For kid-themed TV, Disney exec Adam Bonnett proves that some things never change

July 18, 2013

Everyone’s worried about kids in 2013 — they think magazines are broken iPads, their music idols leave monkeys at German airports. But as far as TV programming goes, things aren’t that different than they were three or four decades ago.

Adam Bonnett, a top executive at Disney Channel, knows this from experience. A Silver Spring native who rose through the ranks and is now in charge of development, Bonnett spends his days trying to tap into the kid mind-set. As a result, he draws from his own Washington area upbringing, and he has found there are tenets of tweendom that simply never change.

A prime example: No matter what technological era we’re in, kids will always love summers at the beach and catchy soundtracks. Put the two together and you’ve got “Teen Beach Movie,” a new Disney original musical premiering Friday that’s a throwback to the ’60s-style films. (See Hank Stuever’s accompanying review.)

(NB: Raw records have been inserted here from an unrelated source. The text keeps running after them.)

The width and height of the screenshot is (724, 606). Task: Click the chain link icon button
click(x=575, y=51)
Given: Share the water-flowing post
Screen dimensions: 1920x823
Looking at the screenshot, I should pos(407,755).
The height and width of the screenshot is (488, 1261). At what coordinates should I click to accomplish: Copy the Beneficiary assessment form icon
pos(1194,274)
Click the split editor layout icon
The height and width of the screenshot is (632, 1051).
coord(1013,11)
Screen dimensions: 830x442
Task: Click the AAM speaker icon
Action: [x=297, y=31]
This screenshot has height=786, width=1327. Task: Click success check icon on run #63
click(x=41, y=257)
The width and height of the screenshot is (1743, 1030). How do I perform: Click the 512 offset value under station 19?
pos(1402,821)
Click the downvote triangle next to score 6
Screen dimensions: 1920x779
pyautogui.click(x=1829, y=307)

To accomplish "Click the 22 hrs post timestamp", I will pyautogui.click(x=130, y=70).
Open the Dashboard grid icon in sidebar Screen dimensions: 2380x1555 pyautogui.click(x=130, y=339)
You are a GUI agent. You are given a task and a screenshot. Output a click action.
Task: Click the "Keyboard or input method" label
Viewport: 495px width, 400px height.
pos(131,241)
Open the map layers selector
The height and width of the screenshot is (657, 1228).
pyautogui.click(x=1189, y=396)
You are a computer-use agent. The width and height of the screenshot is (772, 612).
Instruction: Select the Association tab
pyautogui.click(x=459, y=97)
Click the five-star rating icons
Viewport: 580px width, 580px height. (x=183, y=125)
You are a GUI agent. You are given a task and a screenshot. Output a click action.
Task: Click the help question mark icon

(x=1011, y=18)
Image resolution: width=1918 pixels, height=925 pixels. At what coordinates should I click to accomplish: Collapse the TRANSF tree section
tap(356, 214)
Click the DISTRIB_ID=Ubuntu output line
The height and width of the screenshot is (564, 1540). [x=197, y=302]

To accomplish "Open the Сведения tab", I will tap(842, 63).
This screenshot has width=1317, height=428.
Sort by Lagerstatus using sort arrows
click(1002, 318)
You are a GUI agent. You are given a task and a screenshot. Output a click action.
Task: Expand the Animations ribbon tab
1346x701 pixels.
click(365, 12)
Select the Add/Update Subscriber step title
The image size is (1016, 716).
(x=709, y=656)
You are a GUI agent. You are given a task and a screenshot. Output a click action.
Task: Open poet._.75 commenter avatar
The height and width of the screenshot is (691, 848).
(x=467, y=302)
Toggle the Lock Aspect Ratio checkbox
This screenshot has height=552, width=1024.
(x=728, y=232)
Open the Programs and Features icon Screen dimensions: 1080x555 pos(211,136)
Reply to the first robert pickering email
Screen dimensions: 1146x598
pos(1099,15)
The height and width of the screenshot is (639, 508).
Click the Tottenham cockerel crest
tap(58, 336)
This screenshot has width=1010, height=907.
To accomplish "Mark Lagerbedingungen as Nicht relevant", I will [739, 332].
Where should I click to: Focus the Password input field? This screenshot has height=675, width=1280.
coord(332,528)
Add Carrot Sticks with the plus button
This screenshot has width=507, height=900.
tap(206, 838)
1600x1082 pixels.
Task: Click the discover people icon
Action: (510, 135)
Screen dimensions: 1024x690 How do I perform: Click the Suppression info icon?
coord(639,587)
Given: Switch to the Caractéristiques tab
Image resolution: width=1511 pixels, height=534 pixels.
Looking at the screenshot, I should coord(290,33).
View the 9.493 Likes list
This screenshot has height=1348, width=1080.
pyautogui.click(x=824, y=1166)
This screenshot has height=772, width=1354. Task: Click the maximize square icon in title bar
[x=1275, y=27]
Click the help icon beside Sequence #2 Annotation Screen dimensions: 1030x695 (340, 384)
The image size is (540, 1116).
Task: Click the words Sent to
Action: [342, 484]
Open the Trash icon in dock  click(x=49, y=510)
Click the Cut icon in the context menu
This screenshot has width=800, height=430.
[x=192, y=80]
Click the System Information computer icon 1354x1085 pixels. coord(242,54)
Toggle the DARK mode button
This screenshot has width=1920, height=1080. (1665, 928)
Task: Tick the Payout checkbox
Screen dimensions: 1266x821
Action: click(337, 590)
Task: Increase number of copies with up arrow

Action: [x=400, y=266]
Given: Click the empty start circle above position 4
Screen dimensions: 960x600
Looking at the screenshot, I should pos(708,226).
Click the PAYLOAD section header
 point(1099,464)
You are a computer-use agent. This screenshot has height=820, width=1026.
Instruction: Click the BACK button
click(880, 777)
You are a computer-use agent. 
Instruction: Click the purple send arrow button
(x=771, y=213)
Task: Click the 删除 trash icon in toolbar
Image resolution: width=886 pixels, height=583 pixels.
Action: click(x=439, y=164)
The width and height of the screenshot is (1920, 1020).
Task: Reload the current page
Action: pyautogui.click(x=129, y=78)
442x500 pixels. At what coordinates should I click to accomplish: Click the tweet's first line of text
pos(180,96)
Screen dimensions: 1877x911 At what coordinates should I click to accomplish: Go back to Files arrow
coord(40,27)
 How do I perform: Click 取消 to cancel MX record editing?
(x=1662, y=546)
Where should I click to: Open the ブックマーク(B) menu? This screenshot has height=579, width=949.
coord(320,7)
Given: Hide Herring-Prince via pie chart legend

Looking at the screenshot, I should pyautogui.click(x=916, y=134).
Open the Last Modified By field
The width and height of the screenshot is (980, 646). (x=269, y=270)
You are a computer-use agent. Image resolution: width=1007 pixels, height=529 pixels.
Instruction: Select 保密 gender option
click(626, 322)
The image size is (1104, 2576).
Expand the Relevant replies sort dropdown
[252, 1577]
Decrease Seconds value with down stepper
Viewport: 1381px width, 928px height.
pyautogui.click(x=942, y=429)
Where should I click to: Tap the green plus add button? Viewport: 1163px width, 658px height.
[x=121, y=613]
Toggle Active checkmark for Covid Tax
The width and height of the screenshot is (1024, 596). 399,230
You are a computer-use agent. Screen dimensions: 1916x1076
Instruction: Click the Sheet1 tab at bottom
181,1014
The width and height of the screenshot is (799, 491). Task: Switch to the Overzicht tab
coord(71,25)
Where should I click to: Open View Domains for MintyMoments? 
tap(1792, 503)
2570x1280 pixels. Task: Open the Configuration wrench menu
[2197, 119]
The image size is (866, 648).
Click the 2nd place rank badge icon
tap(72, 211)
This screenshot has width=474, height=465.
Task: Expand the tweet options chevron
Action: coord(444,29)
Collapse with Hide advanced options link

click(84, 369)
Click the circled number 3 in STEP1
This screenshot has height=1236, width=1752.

While helping develop the project, Bonnett, 45, was reminded of the timelessness of the hallmarks of childhood. “It made me think about being that 10-year-old kid and just being surrounded by sun, surf and sand all the time,” said Bonnett, who spent every summer in Ocean City at his grandparents’ beach house.

It’s a lesson he goes back to frequently while serving as Disney Channels Worldwide executive vice president for original programming. Bonnett, who attended Charles E. Smith Jewish Day School in Rockville before graduating from New York University, has worked at Disney for more than 15 years. The channel has evolved a good deal during his tenure, but the general themes of what kids enjoy have been the same as they always were.

The Washington Post’s Emily Yahr discusses this year’s highly anticipated Emmy nominations, which included heavy recognition for Washington-based shows and Netflix series. (Nicki DeMarco and Emily Yahr/The Washington Post)

When Bonnett started at Disney in 1997, the network was home to children’s symphony orchestras and the American Teacher Awards. Bonnett was on the team that helped usher in scripted programming, using some of his favorite shows from childhood as templates.

For example, one of the channel’s most popular sitcoms “That’s So Raven,” was inspired by “Laverne & Shirley,” Bonnett said. On that ’70s hit, “you saw female characters be really funny, physically. And [Raven-Symoné]­ is a master at physical comedy,” he said.

Meanwhile, themes in “The Mary Tyler Moore Show” could be compared to Disney’s hit “The Suite Life of Zack and Cody,” about twin brothers living in a hotel. How so? “ ‘Suite Life’ was our version of a workplace comedy,” he said.

Other big series that Bonnett helped develop include “Wizards of Waverly Place,” the show that launched Selena Gomez to stardom, as an updated version of “Bewitched”; and “Hannah Montana,” the Miley Cyrus phenomenon about a regular kid with a big secret.

Whether yesterday or today, teens deal with many similar issues — coping with families; struggling with friends; shifts in social life; and living in general awkwardness. No matter what age, staffers at Disney must remember what those years were like, especially when plotting for the next big hit.

“Everybody on the original programming team has to tap into their inner 10-year-old. That’s a wonderful time, but it’s also a slightly painful time,” Bonnett said. “You don’t know exactly who you are, and you’re slightly uncomfortable, but you’re also optimistic about the future.”